- Theatrical release poster
- Directed by: Ronan Corrigan
- Written by: Ronan Corrigan; Hope Elliott Kemp;
- Produced by: Timur Bekmambetov; Joann Kushner; Sasha Kletsov;
- Starring: Georgie Farmer; Yasmin Finney; Roman Hayeck-Green; James Scholz; Jessica Reynolds; Charlie Creed-Miles;
- Cinematography: Ciaron Craig
- Edited by: Ronan Corrigan; Aleksandr Kletsov;
- Music by: Two Blinks, I Love You
- Production companies: Bazelevs Company; Screenlife Liverpool;
- Distributed by: Vue
- Release dates: 8 March 2025 (SXSW); 15 May 2026;
- Running time: 97 minutes
- Country: United Kingdom
- Language: English

= LifeHack (film) =

2025 film directed by Ronan Corrigan

LifeHack is a 2025 British screenlife action thriller film directed by Ronan Corrigan.
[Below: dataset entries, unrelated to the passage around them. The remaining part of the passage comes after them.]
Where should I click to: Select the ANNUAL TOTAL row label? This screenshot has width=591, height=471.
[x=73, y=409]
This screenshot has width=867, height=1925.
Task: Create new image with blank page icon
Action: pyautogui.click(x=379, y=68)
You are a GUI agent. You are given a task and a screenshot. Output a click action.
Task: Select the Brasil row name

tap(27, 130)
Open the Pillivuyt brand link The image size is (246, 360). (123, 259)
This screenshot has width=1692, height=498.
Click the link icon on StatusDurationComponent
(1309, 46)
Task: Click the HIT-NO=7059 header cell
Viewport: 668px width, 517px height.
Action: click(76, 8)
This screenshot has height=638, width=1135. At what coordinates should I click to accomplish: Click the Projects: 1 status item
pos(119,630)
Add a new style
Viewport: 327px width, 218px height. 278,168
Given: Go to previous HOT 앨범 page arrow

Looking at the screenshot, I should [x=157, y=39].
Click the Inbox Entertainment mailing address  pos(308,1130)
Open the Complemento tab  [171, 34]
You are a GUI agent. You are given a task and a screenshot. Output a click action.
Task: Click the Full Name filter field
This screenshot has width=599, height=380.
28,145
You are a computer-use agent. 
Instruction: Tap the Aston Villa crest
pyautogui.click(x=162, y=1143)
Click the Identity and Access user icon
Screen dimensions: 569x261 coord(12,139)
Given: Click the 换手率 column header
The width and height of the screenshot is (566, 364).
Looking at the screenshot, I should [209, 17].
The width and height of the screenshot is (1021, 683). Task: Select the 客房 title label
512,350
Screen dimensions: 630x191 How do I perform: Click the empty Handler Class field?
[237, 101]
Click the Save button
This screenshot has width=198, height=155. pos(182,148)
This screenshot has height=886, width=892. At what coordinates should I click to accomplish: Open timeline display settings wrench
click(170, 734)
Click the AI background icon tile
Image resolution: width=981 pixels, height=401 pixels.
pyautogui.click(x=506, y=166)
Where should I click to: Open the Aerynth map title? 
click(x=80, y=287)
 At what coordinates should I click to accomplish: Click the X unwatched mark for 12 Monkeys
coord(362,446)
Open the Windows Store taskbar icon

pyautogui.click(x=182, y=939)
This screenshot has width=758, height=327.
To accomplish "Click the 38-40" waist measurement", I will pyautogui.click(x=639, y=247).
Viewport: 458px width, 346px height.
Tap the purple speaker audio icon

It premiered at South by Southwest (SXSW) in 2025 and was released in the UK in Vue cinemas on 15 May 2026 The film stars Georgie Farmer, Yasmin Finney, Roman Hayeck-Green, James Scholz with Jessica Reynolds, and Charlie Creed-Miles.

==Premise==
Used to encountering scammers online, four young adults come up with a plan to try to steal cryptocurrencies from Don Heard, a tech billionaire.

==Cast==
- Georgie Farmer as Kyle
- Yasmin Finney as Alex
- Roman Hayeck-Green as Sid
- James Scholz as Petey
- Jessica Reynolds as Lindsey Heard, Don's daughter
- Charlie Creed-Miles as Don Heard, a tech billionaire

==Production==
Ronan Corrigan began developing the film during the isolation period of the COVID-19 pandemic and wanted to portray the time when he played a lot on the PC when he was younger.

==Reception==

In his review for Variety, Siddhant Adlakha said that "the result is a genuinely funny and ultimately heart-pounding production, with an executions that feels like a heist itself." At IndieWire, Christian Zilko rated it with a "B" saying that "the internet is the closest thing these teenage cyberthieves have to a real life, and Corrigan’s dopamine onslaught of a film is an authentic portrait of the most alive they’ve ever been."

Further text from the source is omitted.